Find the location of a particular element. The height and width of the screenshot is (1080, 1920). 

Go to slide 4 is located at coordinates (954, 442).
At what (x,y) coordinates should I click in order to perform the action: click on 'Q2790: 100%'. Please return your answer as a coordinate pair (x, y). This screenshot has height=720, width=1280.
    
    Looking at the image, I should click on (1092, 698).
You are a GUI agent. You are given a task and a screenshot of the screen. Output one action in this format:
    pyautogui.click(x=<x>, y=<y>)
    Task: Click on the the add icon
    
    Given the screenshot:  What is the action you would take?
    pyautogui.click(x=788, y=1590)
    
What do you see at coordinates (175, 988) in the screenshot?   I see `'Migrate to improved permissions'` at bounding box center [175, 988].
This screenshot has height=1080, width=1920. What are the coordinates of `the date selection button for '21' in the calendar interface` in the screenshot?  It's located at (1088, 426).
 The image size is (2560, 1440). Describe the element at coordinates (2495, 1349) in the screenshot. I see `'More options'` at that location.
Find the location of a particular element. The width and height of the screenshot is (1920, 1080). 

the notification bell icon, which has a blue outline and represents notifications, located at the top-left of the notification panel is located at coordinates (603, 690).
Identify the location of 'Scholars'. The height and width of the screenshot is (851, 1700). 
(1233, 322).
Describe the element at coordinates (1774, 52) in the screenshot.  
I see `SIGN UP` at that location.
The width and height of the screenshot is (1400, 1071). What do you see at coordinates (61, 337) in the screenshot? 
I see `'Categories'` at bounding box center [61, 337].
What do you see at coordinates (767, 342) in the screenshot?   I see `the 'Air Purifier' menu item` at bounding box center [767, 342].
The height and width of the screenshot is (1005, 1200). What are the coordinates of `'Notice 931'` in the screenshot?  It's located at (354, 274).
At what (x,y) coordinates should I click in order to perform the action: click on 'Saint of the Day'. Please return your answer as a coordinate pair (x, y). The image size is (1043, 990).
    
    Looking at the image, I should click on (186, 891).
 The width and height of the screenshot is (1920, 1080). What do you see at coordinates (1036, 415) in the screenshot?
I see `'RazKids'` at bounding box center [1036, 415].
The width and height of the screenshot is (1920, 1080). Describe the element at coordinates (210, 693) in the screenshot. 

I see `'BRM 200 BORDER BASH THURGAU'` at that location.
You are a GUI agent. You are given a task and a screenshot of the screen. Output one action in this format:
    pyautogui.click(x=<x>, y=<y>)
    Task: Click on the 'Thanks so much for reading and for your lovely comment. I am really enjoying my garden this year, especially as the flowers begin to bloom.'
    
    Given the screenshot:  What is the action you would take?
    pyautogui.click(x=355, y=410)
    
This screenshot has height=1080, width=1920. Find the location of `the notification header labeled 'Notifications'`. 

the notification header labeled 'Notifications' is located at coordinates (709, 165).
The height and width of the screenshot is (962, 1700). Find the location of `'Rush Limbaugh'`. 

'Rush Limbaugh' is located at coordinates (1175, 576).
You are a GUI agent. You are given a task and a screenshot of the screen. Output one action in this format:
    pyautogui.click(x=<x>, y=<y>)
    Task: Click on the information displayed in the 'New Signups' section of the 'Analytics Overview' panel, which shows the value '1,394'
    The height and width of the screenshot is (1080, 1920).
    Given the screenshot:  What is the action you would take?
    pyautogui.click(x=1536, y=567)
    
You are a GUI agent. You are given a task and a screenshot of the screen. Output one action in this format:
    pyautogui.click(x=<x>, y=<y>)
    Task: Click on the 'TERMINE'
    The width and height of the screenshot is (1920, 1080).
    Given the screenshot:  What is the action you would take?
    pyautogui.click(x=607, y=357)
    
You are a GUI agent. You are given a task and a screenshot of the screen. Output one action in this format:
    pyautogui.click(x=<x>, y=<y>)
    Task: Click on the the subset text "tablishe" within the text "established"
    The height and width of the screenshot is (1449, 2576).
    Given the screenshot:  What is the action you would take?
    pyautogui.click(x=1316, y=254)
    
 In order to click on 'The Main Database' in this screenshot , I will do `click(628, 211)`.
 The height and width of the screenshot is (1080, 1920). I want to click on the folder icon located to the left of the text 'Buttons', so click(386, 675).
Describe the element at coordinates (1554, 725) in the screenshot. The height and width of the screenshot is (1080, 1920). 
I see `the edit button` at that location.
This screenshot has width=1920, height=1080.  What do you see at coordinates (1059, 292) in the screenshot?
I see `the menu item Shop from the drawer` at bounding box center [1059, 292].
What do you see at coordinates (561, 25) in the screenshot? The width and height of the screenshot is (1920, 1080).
= = = = = = =
• _Problem_:
Rewrite the lines from the one containing "Describe the element at coordinates (1554, 725)" through the end of the lines, replacing "Describe" with "Identify" and leaving everything else unchanged.

• _Solution to this task_:
Identify the element at coordinates (1554, 725) in the screenshot. The height and width of the screenshot is (1080, 1920). 
I see `the edit button` at that location.
This screenshot has width=1920, height=1080.  What do you see at coordinates (1059, 292) in the screenshot?
I see `the menu item Shop from the drawer` at bounding box center [1059, 292].
What do you see at coordinates (561, 25) in the screenshot? The width and height of the screenshot is (1920, 1080).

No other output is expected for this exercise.